Currently wines only need to contain 75 percent American wine to be called "American wine" on the label. The California legislature is considering a bill, AB 1585, that would require any wine produced, bottled or sold in California that says "American wine" to contain 100 percent American wine. The California Association of Winegrape Growers is for it; the Wine Institute, which lobbies for the largest California wineries (and also smaller wineries, in theory), is against it.

"The larger wineries will get refunds on whatever they import, so effectively this becomes a subsidy of the imports," McMillan told Wine-Searcher. "To the extent that we are importing bulk wine, tariffs might actually help the California industry. But in the long run, I don't think tariffs help anybody. They just get passed on to the consumer."

Still, last week's ruling brought an end to the near-worldwide 10 percent tariff two months earlier than expected.

Trump thought – most observers did too – that he could get away with 10 percent tariffs until July under section 122 of the Trade Act of 1974. But the trade court said, nope, the language in that section was written to prevent a run on gold at the US Treasury in an emergency, not to keep the price of bananas, backpacks and everything else you might order from overseas artificially high.

So now the Trump administration is back to the slow process of imposing tariffs the way it did in his first term, using Section 301 of that same trade act to find unfair trade practices. These aren't all that difficult to prove, as most countries support their industries in ways the US does not.

But Section 301 requires hearings and public comment. It might take more than a year for Trump to tariff foreign goods again, and those tariffs will have to be extremely specific both for the type and dollar amounts of goods to be tariffed. Wine and spirits might not end up on those lists in the end because a strong coalition of restaurateurs and retail shops has emerged to argue that tariffs on foreign wine hurt US businesses more, which is not true about almost any other foreign product.

More vineyard sales on the horizon?
Meanwhile, McMillan said that the value of vineyard land might be stabilizing, at least for well-regarded vineyards. As recently as three months ago a lot of vineyards were on the market with no buyers. Now, McMillan said deals are being worked on.

"Now you see industry people finding properties they're looking for," McMillan said. "For some it's a once-in-a-lifetime opportunity to get a property that may never happen again. Bottom feeders are sitting on the sideline waiting for things to get to the bottom. But it's really hard to bottom-feed. I think we're getting close to the point where people sitting on the sidelines with money will want to get into the business."

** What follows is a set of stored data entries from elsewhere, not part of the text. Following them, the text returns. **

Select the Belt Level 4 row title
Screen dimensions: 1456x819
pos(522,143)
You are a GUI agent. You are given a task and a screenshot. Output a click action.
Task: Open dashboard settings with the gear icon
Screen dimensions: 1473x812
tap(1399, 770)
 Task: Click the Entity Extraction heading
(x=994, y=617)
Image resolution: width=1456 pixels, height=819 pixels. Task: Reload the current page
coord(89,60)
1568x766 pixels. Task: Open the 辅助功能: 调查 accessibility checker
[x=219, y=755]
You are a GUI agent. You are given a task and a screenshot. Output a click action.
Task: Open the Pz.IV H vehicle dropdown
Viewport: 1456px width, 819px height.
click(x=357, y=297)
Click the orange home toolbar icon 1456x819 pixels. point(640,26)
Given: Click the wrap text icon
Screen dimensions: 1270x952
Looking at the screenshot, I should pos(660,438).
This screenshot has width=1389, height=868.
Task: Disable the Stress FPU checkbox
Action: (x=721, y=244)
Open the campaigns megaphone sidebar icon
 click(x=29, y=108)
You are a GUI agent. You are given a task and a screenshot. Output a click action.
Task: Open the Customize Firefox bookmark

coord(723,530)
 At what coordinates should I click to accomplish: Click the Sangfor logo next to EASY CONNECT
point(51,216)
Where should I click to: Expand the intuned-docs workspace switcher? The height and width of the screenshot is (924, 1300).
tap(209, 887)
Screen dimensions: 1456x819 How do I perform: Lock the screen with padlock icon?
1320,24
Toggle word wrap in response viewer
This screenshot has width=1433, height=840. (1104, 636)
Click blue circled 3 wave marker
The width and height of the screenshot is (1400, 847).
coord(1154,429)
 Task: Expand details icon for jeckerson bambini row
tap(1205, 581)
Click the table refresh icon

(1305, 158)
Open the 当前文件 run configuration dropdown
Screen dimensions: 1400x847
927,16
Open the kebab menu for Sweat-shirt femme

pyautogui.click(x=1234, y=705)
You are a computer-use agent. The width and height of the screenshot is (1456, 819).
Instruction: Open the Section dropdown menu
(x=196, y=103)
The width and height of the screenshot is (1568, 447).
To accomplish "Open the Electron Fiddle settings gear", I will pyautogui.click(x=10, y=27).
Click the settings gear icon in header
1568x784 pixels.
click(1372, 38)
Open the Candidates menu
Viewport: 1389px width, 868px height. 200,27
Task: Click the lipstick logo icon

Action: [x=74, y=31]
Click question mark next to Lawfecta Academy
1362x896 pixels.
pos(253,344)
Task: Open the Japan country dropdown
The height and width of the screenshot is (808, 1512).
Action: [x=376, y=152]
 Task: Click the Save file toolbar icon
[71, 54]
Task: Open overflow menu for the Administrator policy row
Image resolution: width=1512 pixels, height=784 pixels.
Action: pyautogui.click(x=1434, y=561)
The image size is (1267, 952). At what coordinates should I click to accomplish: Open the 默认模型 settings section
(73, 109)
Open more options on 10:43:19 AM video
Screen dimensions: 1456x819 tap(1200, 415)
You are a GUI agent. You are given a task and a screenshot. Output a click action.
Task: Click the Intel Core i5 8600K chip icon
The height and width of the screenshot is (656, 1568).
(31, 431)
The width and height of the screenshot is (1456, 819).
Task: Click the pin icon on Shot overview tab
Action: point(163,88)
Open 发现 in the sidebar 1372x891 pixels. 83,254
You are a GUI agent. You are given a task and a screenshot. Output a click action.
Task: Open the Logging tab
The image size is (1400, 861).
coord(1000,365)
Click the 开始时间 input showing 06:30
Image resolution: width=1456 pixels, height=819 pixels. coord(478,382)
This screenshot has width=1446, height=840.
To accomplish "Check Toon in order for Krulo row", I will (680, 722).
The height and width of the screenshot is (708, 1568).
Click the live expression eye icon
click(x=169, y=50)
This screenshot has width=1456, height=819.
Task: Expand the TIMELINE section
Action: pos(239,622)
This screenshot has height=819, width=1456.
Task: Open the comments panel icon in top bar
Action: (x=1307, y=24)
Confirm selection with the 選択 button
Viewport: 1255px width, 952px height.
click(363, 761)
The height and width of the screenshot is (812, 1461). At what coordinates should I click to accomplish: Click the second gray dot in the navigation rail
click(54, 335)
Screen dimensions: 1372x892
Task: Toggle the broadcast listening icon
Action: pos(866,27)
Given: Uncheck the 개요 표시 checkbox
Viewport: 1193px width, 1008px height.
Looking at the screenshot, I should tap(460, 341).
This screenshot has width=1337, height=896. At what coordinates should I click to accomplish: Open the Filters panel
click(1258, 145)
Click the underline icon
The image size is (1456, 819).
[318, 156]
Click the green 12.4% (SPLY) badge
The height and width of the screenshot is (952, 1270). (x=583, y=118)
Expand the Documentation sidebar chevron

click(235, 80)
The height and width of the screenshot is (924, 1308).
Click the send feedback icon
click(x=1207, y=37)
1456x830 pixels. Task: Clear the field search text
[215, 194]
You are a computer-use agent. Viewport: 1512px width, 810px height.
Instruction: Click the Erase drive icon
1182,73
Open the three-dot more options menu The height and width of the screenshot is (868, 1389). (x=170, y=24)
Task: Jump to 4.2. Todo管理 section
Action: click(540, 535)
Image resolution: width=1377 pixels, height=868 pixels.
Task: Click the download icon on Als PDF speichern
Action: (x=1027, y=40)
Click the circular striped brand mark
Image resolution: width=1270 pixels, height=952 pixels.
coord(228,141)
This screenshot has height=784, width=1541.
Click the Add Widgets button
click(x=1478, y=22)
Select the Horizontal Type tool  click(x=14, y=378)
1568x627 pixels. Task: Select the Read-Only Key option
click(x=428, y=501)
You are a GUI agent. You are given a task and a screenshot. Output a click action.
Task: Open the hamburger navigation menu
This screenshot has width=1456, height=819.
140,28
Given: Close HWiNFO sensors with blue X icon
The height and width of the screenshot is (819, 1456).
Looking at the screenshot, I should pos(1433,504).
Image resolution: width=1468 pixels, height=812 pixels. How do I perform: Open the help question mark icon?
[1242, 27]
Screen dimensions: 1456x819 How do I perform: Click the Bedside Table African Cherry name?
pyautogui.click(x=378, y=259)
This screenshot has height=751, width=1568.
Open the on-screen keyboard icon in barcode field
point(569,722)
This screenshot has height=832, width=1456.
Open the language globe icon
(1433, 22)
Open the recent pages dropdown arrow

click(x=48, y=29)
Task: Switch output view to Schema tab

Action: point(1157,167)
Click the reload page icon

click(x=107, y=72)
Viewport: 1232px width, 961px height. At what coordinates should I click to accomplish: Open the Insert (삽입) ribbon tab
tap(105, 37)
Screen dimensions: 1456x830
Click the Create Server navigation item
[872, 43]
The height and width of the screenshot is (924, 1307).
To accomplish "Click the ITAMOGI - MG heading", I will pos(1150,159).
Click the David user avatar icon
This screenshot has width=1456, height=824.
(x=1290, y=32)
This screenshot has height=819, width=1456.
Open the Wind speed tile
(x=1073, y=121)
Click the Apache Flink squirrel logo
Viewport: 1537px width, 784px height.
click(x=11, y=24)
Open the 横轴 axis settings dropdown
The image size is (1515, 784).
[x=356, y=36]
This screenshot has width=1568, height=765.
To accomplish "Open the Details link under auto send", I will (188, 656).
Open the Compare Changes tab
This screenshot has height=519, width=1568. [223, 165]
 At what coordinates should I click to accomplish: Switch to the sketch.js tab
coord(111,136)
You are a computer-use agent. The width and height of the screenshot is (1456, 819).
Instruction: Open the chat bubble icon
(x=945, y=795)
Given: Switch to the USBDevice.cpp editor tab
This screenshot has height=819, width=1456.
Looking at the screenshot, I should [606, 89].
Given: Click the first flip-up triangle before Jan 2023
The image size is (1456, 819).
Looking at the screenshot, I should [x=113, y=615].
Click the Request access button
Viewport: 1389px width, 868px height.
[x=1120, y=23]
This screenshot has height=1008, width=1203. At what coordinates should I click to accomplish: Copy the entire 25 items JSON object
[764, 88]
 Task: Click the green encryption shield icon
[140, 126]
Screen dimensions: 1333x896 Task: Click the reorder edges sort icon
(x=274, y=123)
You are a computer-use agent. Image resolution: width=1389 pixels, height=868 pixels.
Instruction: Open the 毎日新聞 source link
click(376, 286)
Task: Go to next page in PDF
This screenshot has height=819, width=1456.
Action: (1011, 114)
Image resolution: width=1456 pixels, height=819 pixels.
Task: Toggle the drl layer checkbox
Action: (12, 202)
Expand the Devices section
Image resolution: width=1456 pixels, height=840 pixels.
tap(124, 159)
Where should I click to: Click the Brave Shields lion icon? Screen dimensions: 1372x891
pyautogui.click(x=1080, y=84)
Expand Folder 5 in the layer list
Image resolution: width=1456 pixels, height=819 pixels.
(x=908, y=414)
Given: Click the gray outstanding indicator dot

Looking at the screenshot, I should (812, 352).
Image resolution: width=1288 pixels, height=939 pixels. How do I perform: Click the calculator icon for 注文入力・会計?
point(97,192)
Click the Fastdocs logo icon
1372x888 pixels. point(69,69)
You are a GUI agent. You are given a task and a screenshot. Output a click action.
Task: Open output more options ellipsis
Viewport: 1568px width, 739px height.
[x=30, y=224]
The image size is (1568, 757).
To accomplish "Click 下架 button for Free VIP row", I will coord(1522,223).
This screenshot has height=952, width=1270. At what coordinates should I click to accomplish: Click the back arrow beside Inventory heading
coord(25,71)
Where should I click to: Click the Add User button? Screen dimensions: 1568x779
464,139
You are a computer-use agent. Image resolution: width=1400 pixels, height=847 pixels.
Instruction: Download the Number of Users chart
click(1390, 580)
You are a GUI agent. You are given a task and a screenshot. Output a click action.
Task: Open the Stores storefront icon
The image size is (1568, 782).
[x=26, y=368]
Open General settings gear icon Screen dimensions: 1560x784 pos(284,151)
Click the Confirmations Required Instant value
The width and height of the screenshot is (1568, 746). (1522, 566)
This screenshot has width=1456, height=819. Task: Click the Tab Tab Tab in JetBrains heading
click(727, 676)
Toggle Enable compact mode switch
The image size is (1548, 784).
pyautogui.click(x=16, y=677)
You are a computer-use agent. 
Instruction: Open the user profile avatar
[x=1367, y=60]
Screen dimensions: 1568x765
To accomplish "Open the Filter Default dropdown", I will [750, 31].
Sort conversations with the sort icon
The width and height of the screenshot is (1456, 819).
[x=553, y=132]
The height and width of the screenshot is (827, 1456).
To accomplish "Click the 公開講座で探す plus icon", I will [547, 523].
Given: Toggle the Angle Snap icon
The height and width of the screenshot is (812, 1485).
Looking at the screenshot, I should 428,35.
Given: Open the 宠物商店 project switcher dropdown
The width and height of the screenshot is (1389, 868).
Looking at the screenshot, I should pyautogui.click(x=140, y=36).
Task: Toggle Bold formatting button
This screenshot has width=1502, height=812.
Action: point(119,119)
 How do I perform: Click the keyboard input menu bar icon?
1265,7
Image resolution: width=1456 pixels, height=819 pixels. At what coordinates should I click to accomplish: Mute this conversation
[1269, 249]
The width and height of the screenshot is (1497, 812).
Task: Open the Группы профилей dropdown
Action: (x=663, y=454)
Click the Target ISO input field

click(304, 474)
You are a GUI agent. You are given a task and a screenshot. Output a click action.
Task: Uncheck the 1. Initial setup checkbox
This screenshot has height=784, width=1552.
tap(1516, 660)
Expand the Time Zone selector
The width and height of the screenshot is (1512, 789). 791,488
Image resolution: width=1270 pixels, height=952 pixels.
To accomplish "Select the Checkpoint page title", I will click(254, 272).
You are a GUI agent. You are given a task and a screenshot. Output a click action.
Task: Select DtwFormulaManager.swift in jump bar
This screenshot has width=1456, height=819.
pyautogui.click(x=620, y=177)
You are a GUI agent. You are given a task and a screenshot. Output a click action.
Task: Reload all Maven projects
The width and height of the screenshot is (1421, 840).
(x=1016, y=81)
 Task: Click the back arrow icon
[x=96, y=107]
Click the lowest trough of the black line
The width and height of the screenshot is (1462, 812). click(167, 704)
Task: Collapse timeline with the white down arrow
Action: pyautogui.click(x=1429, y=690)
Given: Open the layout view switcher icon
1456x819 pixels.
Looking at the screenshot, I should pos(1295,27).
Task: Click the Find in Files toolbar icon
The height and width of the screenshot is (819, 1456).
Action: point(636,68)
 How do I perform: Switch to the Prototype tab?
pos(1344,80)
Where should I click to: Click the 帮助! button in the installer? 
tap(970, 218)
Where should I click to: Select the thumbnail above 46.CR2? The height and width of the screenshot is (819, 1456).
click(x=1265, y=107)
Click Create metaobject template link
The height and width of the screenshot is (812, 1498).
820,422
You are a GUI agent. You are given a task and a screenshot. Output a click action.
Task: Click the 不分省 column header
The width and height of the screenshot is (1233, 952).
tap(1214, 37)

Last month, wine industry consultants Azur Associates issued an annual report that was a bit sunnier than the flock of industry annual reports issued in January. Azur Associates called the industry's situation not a decline, but a reset that will allow wineries and vineyards to focus on what is working. The report said about property values what McMillan is saying: "We are beginning to see some high-quality buyers emerge, however, only as prices have reset and on their terms."

The Azur Associates report uses the term "The New Reality," a lot, and in a nutshell it's this: the new reality is that no new bad news counts as good news. This has been your good-news wine report for the day.